前言:
在 React源码解析之FunctionComponent(中) 中,讲到了reconcileSingleElement()和reconcileSingleTextNode():
function reconcileChildFibers() {
if (isObject) {
switch (newChild.?typeof) {
// ReactElement节点
case REACT_ELEMENT_TYPE:
return placeSingleChild(
reconcileSingleElement());
}
}
//文本节点
if (typeof newChild === 'string' || typeof newChild === 'number') {
return placeSingleChild(
reconcileSingleTextNode());
}
//数组节点,也是本文要讲的
if (isArray(newChild)) {
return reconcileChildrenArray();
}
}
接下来,我们讲reconcileChildrenArray()是如何更新数组节点的
一、reconcileChildrenArray
作用:
更新数组节点
源码:
function reconcileChildrenArray(
returnFiber: Fiber,
currentFirstChild: Fiber | null,
//待更新的数组节点
newChildren: Array<*>,
expirationTime: ExpirationTime,
): Fiber | null {
// This algorithm can't optimize by searching from both ends since we
// don't have backpointers on fibers. I'm trying to see how far we can get
// with that model. If it ends up not being worth the tradeoffs, we can
// add it later.
// Even with a two ended optimization, we'd want to optimize for the case
// where there are few changes and brute force the comparison instead of
// going for the Map. It'd like to explore hitting that path first in
// forward-only mode and only go for the Map once we notice that we need
// lots of look ahead. This doesn't handle reversal as well as two ended
// search but that's unusual. Besides, for the two ended optimization to
// work on Iterables, we'd need to copy the whole set.
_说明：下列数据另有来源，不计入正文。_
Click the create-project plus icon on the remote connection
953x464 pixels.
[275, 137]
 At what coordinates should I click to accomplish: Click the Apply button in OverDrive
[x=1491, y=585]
// In this first iteration, we'll just live with hitting the bad case
// (adding everything to a Map) in for every insert/move.
// If you change this code, also update reconcileChildrenIterator() which
// uses the same algorithm.
//删除了 dev 代码
let resultingFirstChild: Fiber | null = null;
let previousNewFiber: Fiber | null = null;
//数组中的第一个节点
let oldFiber = currentFirstChild;
let lastPlacedIndex = 0;
let newIdx = 0;
let nextOldFiber = null;
//复用节点的时候,会尽量减少数组遍历的次数
//跳出循环的条件是,在遍历新老数组的过程中,找到第一个不能复用的节点
for (; oldFiber !== null && newIdx < newChildren.length; newIdx++) {
// 当要更新的节点的 index 大于 newIndex 时,
// 说明它不在所期盼的位置上,则需要“认真处理”oldFiber
if (oldFiber.index > newIdx) {
nextOldFiber = oldFiber;
oldFiber = null;
}
//否则,则处理该节点的下一个兄弟节点
else {
nextOldFiber = oldFiber.sibling;
}
//复用或新建节点
const newFiber = updateSlot(
//当前节点的父节点
returnFiber,
//旧节点
oldFiber,
//待更新的新节点
newChildren[newIdx],
expirationTime,
);
//说明key 不相同,节点不能复用,此时就跳出循环
//如果不跳出循环,说明可以是相同的
//也就是说当跳出循环的时候,我们可以知道截至目前,复用节点的个数,和不可复用节点的 index,
if (newFiber === null) {
// TODO: This breaks on empty slots like null children. That's
// unfortunate because it triggers the slow path all the time. We need
// a better way to communicate whether this was a miss or null,
// boolean, undefined, etc.
if (oldFiber === null) {
oldFiber = nextOldFiber;
}
break;
}
//初次渲染的情况下
if (shouldTrackSideEffects) {
//newFiber.alternate表示并没有复用 oldFiber 来赋值,而是 return 了新的 fiber
//所以要删除存在的 旧的fiber
if (oldFiber && newFiber.alternate === null) {
// We matched the slot, but we didn't reuse the existing fiber, so we
// need to delete the existing child.
deleteChild(returnFiber, oldFiber);
}
}
//将 newFiber 节点挂载到 DOM 树上,返回最新移动的 index
lastPlacedIndex = placeChild(newFiber, lastPlacedIndex, newIdx);
//表示是新节点
if (previousNewFiber === null) {
// TODO: Move out of the loop. This only happens for the first run.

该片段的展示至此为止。